私は、人形を見るとき、人形遣いがその人形(役)をどのような人物として捉えているのかに関心がある。また、演者がそれをいかに高い精度で舞台へ定着させるのかを見たいと思っている。光秀だけでなく、ほかの役でも同じだが、「既存のその役に期待されるもの」をコピペしたような慣例的な芝居は、現代ではもう通用しない。「既存のその役に期待されるもの」自体をいまの観客はわからないから期待していないし、慣例的な芝居は好まれない。一般の舞台演劇、映像等の芝居で、近年、「憑依型」の俳優、あるいは「憑依型」という言葉が褒め言葉としてもてはやされるのも、その裏返しだと思う。歌舞伎を真似しても、じゃあはじめから歌舞伎行けばいいじゃんって話になるし。文楽文楽として、芸能としての特性通り、浄瑠璃の文章に沿い、その演者がよくよく考えた、独自の像を作っていく必要があると考えている。その意味で、今回の玉男さんの光秀は、興味深い人物像だった。

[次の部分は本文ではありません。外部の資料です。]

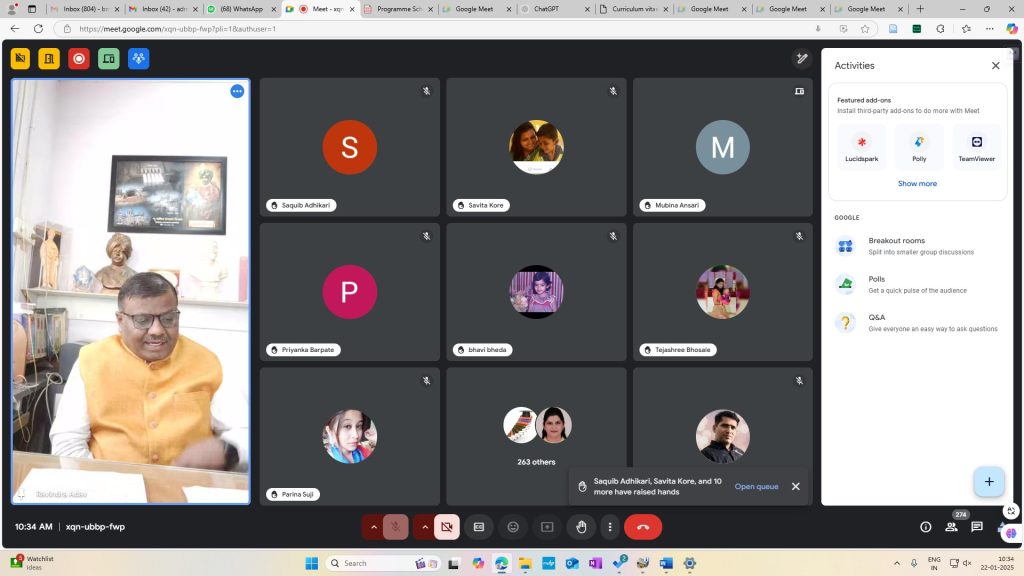Leave the call with red hang-up button
The height and width of the screenshot is (576, 1024).
[642, 527]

「尼ヶ崎」が近年繰り返し上演されているのを見ていると、人形の操演技術と、それが導く表現力だと、玉志さんがぶっちぎった状態になったと思う。精度が高すぎて、真正面からぶつかっても、もう誰も勝てない。そうなると、どのような解釈をどう表現するかという個性自体が争点になる。そういう意味でも、今後光秀を演じる人がどのような光秀像を描いていくのか、楽しみである。